→ What you should do
Recast the stretch from the line containing "Click the ms unit label in legend" through the end of the rows as a Markdown table with columns No and Line, both ends included. Number each line, skip blank lines, and leave the pictures out.

→ Data provided
* * * * * * * * *

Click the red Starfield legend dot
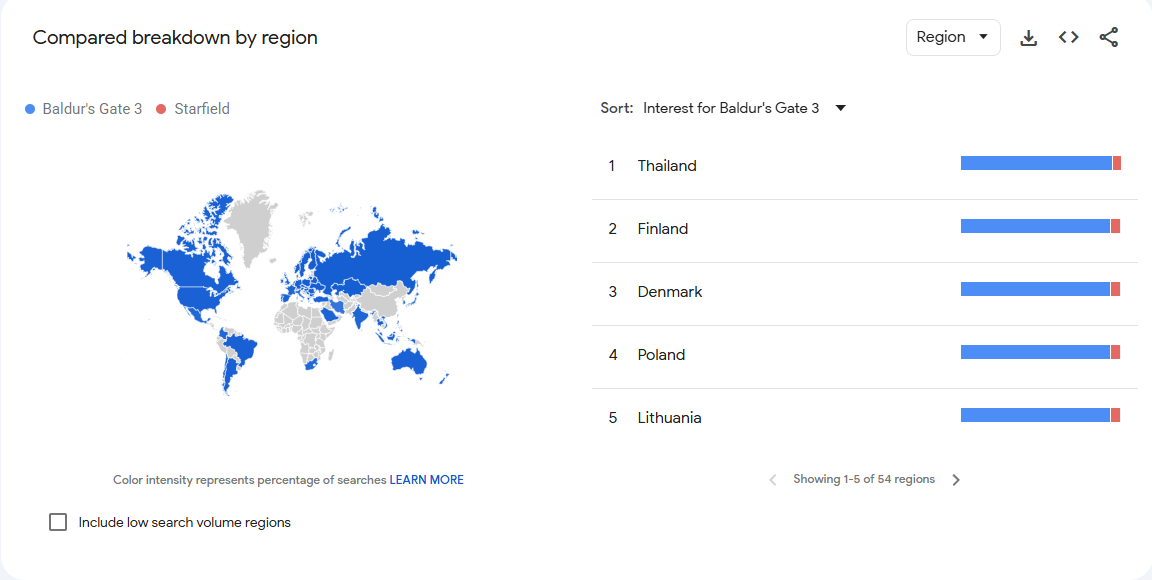 tap(161, 109)
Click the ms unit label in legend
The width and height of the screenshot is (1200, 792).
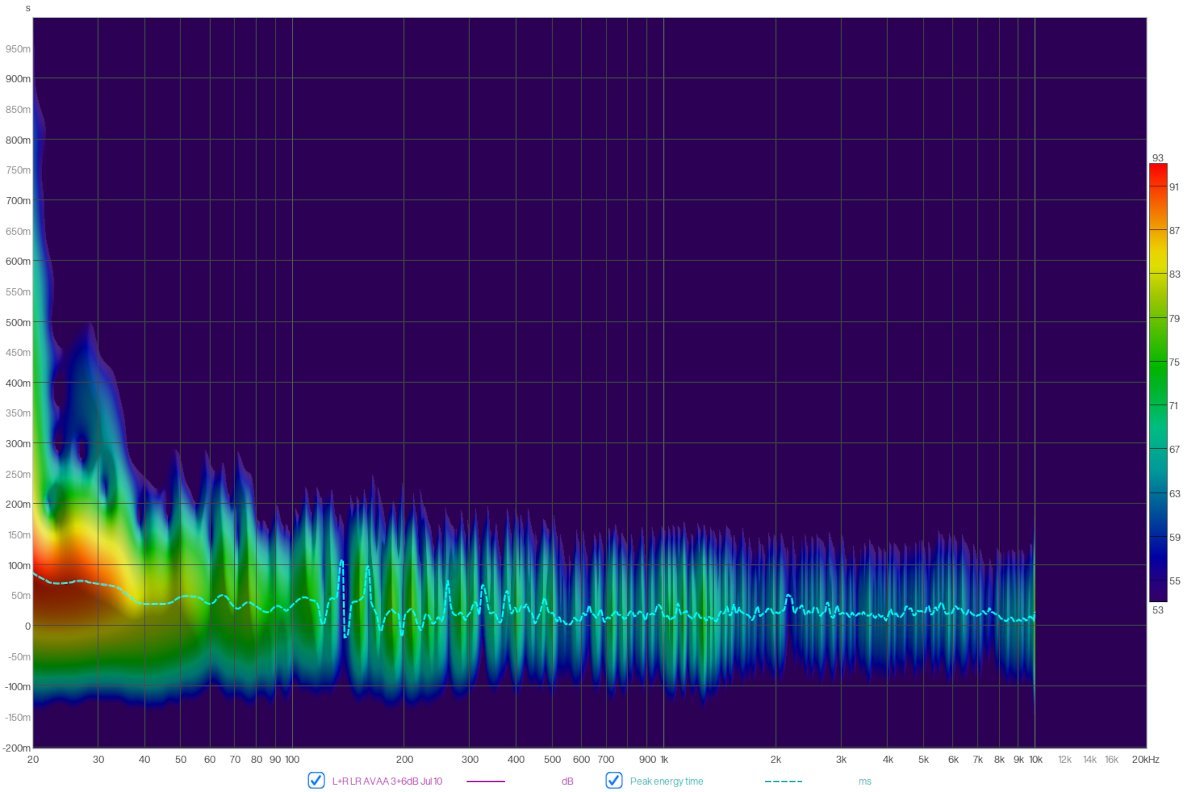coord(864,781)
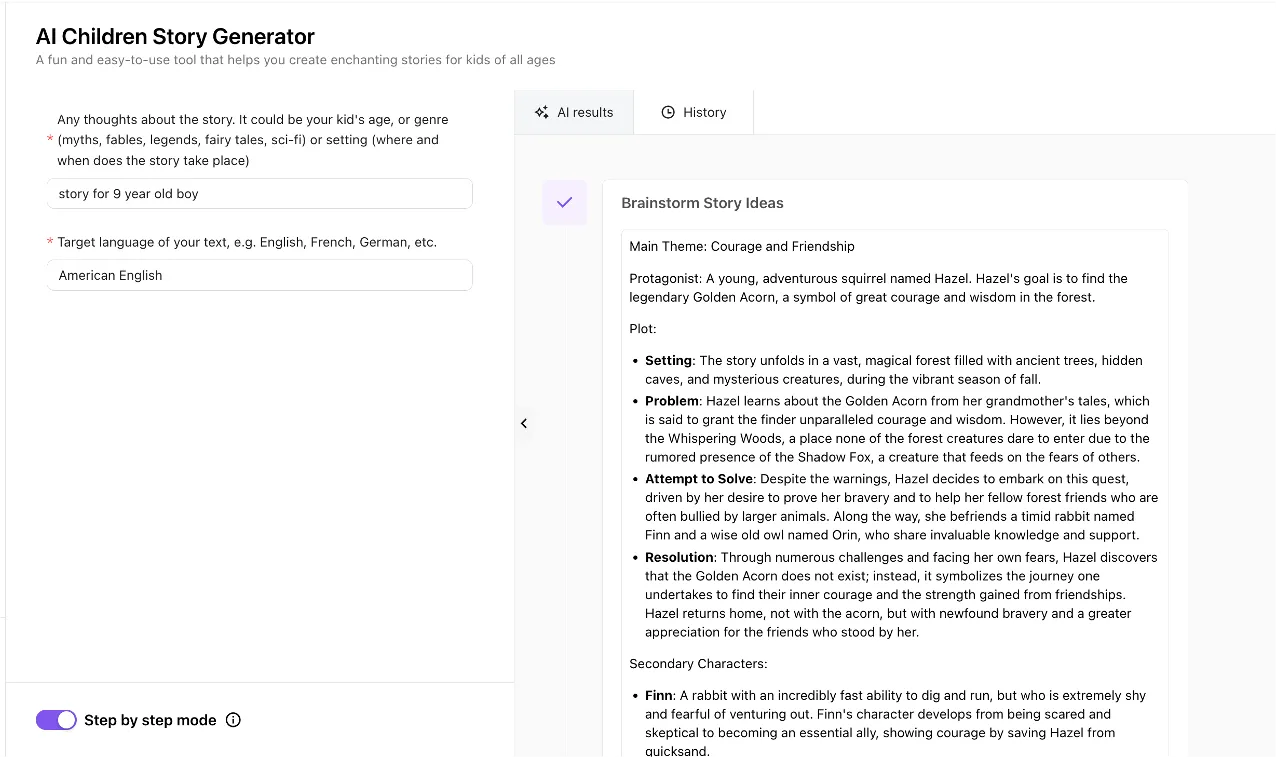Switch to the AI results tab
Image resolution: width=1277 pixels, height=758 pixels.
[574, 112]
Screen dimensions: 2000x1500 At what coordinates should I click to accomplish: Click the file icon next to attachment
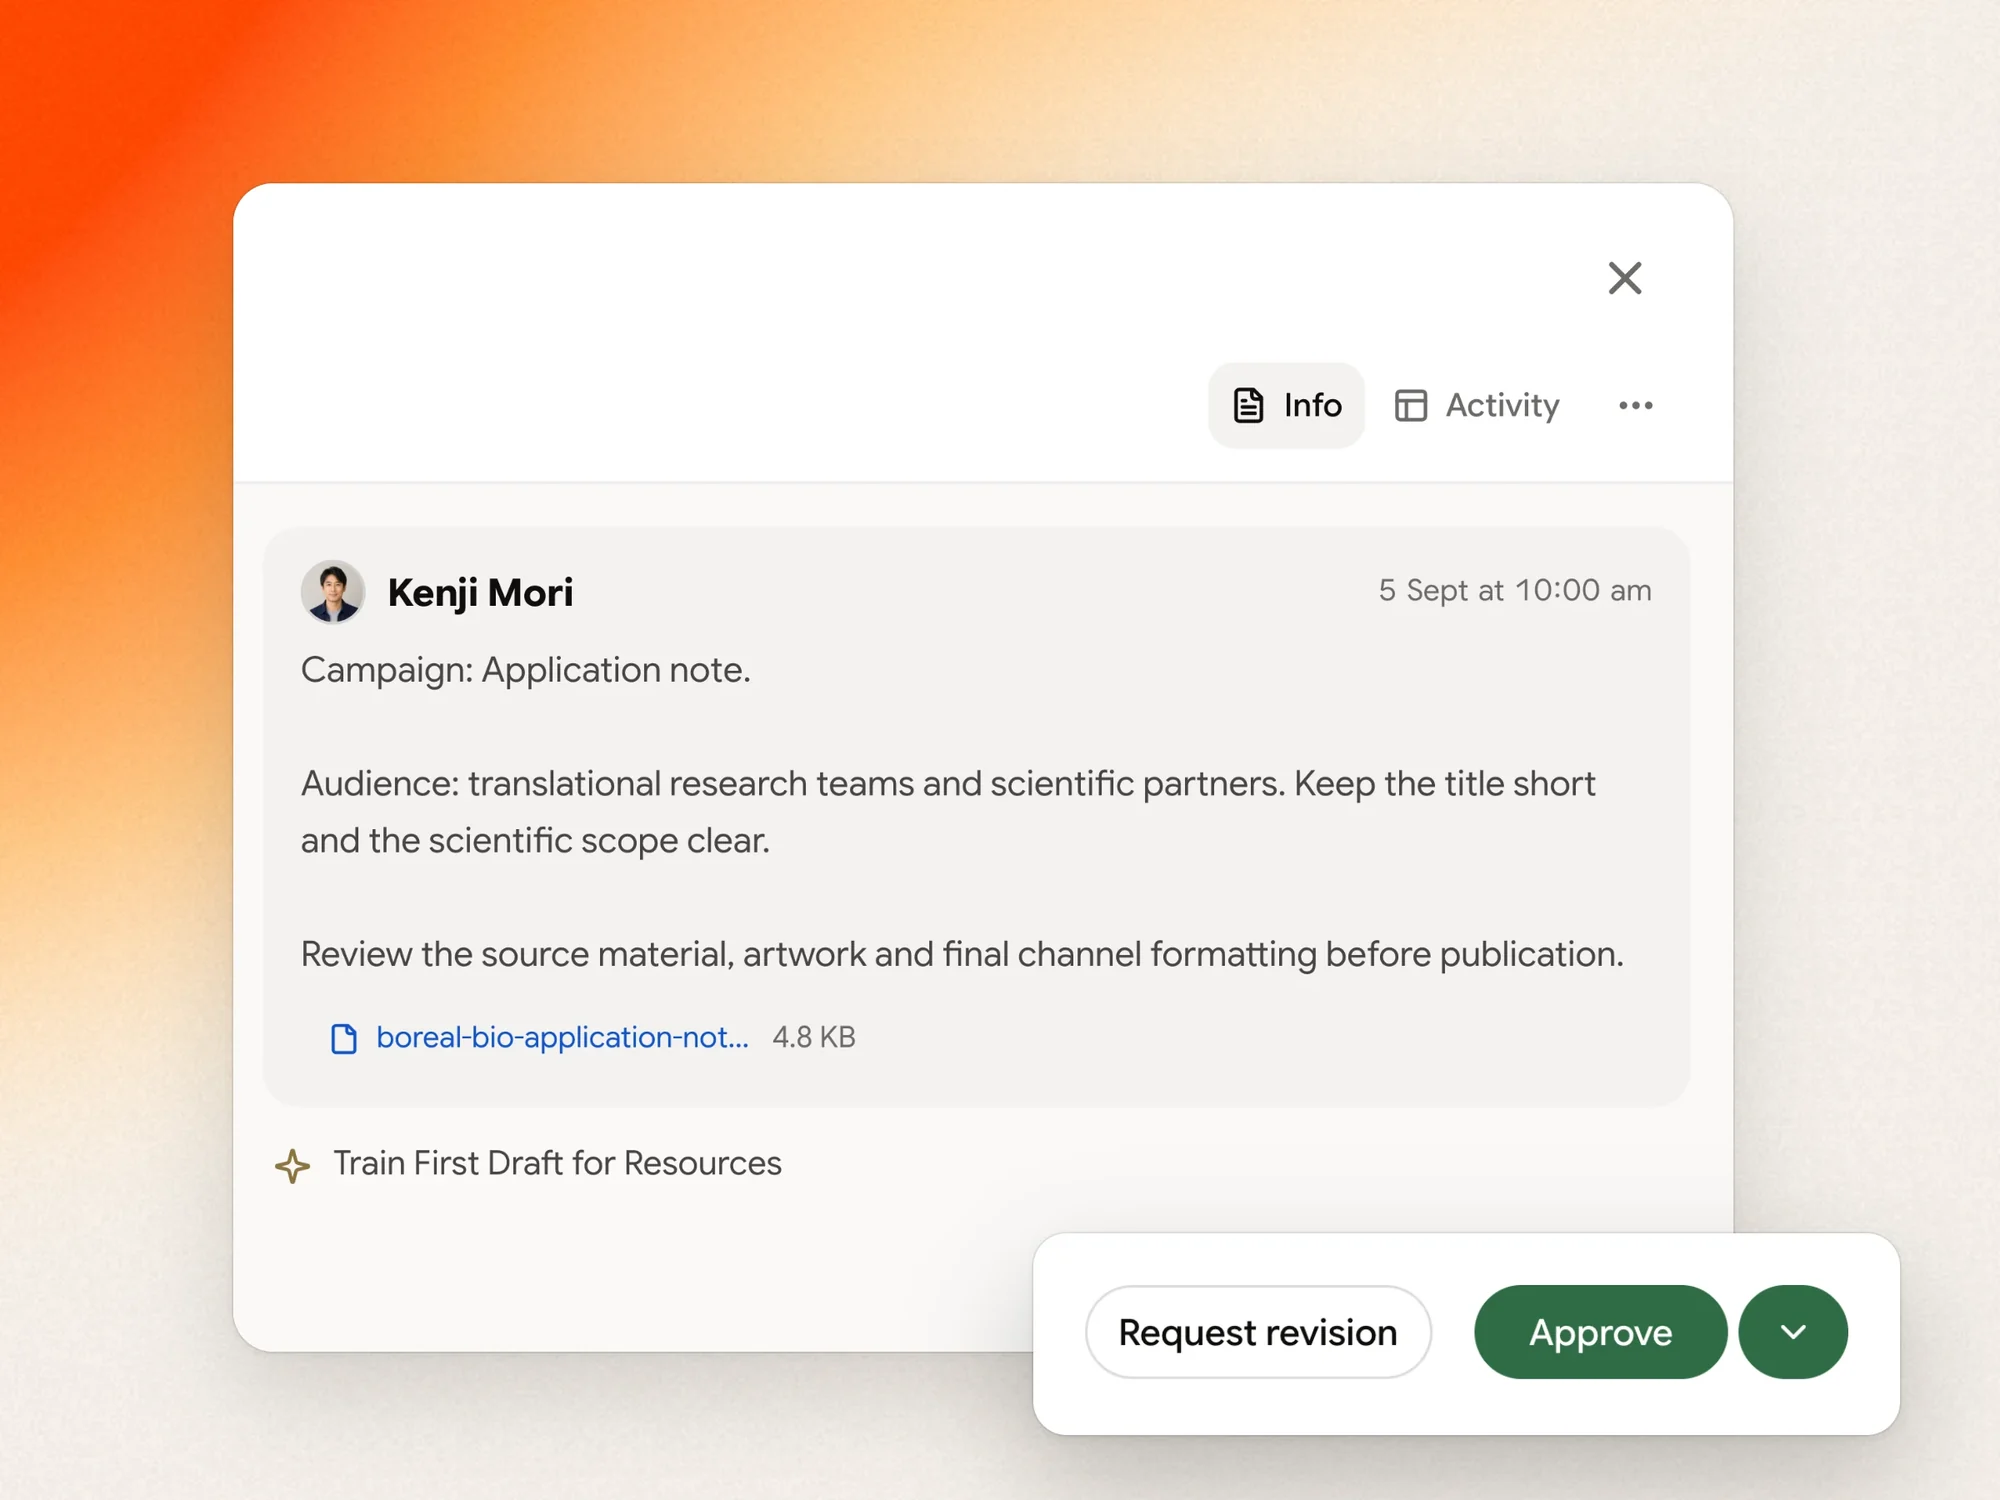pyautogui.click(x=344, y=1038)
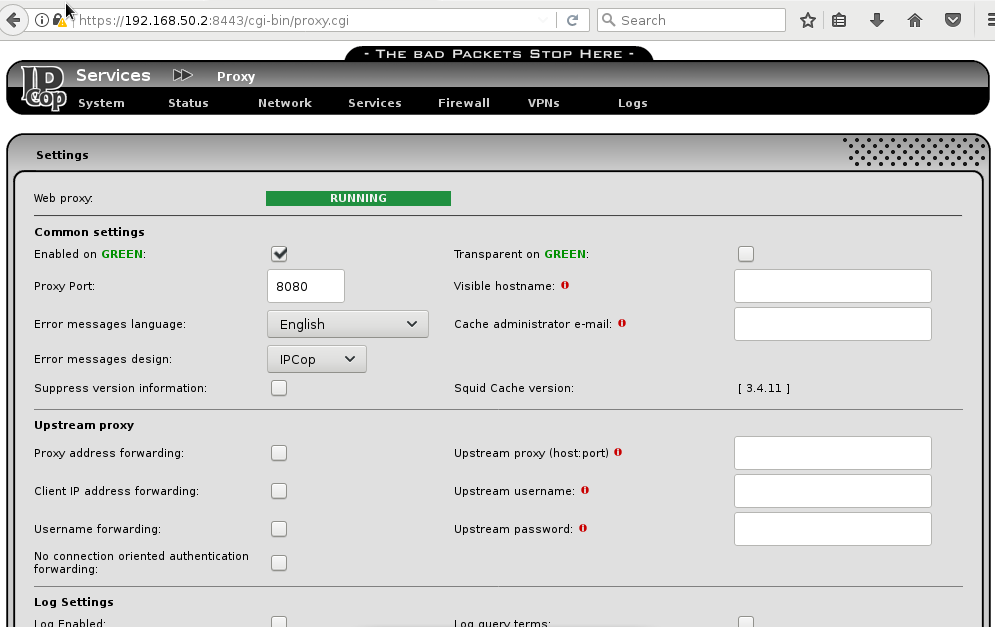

* * * * * * * * *

→ Solution to this exercise
| No | Line |
|---|---|
| 1 | Click the ms unit label in legend |
| 2 | The width and height of the screenshot is (1200, 792). |
| 3 | coord(864,781) |
| 4 | Switch to the AI results tab |
| 5 | Image resolution: width=1277 pixels, height=758 pixels. |
| 6 | [574, 112] |
| 7 | Screen dimensions: 2000x1500 At what coordinates should I click to accomplish: Click the file icon next to attachment |
| 8 | pyautogui.click(x=344, y=1038) |